* **TASK DIRECTIONS**
Print each record that follows exactly, leaving the pictures behind.

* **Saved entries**
════
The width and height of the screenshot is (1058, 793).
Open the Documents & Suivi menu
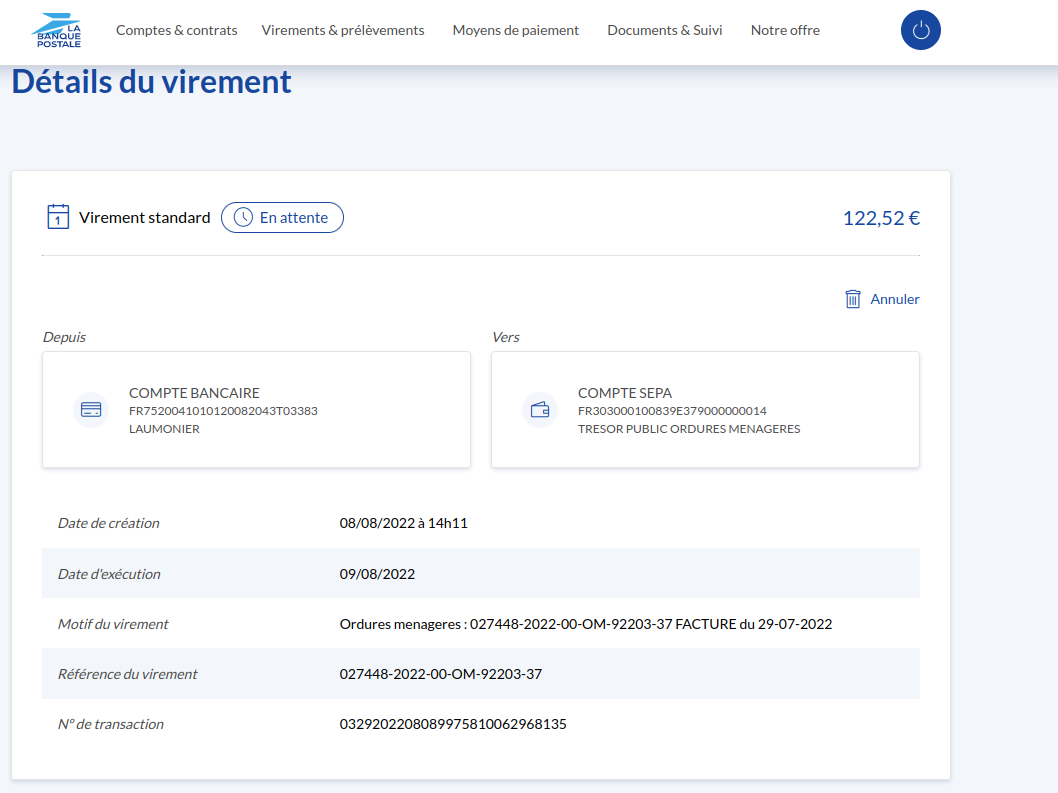coord(665,30)
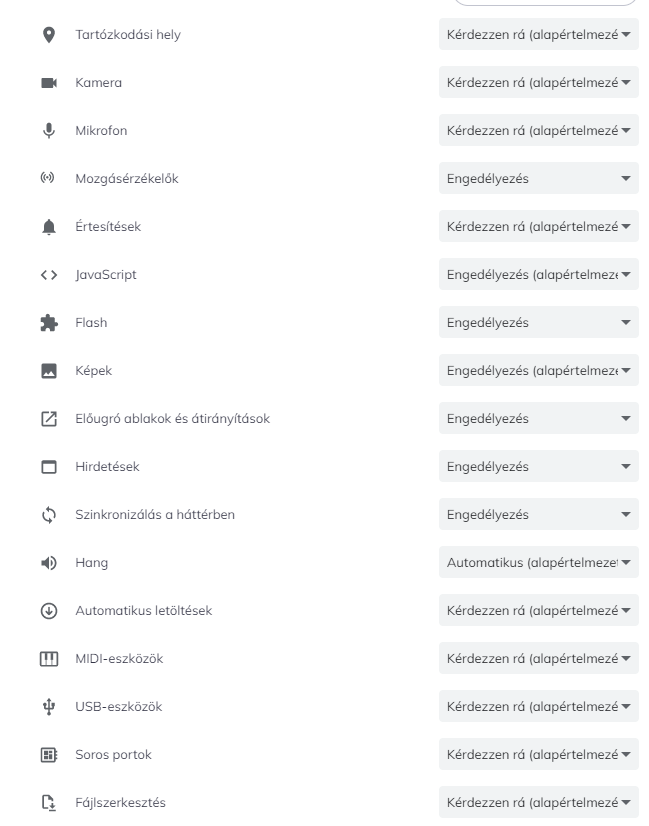Click the Képek image icon

click(x=48, y=371)
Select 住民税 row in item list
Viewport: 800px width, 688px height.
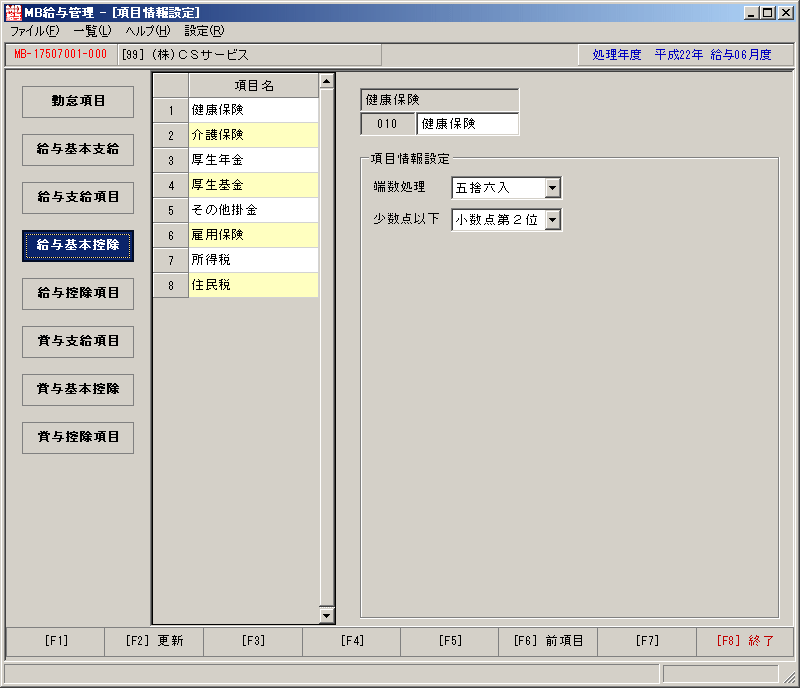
════
* **TASK RESULT**
The width and height of the screenshot is (1058, 793).
Open the Documents & Suivi menu
coord(665,30)
Click the Képek image icon

click(x=48, y=371)
Select 住民税 row in item list
Viewport: 800px width, 688px height.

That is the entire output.